** PROVIDED DATA follows **
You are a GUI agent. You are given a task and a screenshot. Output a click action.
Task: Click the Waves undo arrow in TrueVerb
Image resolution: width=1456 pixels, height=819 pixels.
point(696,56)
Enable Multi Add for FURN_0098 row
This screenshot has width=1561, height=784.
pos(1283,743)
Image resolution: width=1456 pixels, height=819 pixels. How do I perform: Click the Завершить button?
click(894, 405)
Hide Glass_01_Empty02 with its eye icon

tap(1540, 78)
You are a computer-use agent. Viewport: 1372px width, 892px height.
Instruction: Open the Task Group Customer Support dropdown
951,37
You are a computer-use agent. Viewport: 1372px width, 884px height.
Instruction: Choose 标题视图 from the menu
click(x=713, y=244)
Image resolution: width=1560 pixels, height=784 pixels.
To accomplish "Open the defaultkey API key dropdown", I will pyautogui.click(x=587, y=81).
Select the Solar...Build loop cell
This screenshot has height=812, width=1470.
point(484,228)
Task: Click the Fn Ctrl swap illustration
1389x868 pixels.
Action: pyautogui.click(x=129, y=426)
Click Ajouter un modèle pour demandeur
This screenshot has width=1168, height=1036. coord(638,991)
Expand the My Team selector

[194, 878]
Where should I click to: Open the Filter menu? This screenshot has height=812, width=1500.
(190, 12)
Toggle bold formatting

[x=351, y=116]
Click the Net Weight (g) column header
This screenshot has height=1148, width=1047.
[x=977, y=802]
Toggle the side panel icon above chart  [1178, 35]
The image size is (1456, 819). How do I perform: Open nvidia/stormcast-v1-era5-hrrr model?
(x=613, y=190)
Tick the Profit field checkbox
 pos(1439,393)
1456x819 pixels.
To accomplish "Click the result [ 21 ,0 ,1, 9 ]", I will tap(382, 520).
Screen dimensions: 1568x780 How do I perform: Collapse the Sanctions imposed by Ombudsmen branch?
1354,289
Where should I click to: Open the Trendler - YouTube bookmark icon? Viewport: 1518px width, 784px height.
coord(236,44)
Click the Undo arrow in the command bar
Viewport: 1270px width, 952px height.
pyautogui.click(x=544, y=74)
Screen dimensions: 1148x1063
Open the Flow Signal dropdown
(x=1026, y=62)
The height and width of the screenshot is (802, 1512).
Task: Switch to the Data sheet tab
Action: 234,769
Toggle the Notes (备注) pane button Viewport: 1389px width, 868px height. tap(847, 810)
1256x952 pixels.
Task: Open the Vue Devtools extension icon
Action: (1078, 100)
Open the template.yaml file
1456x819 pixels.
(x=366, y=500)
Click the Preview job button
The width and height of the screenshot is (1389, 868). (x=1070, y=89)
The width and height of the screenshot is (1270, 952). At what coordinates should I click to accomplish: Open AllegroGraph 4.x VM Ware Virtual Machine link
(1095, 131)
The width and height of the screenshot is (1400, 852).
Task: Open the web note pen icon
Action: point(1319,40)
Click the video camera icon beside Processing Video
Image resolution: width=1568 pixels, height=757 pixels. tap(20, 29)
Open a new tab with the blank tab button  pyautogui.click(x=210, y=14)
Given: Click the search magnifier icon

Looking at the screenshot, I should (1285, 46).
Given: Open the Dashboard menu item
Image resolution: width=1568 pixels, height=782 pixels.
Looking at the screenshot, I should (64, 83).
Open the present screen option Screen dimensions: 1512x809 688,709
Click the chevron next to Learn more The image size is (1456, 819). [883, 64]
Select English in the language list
** End of PROVIDED DATA **
▸ EXERCISE DETAILS
Please find how many lines of the entries above include the string "agent", giving the number and nothing else.

▸ RESPONSE BOX
3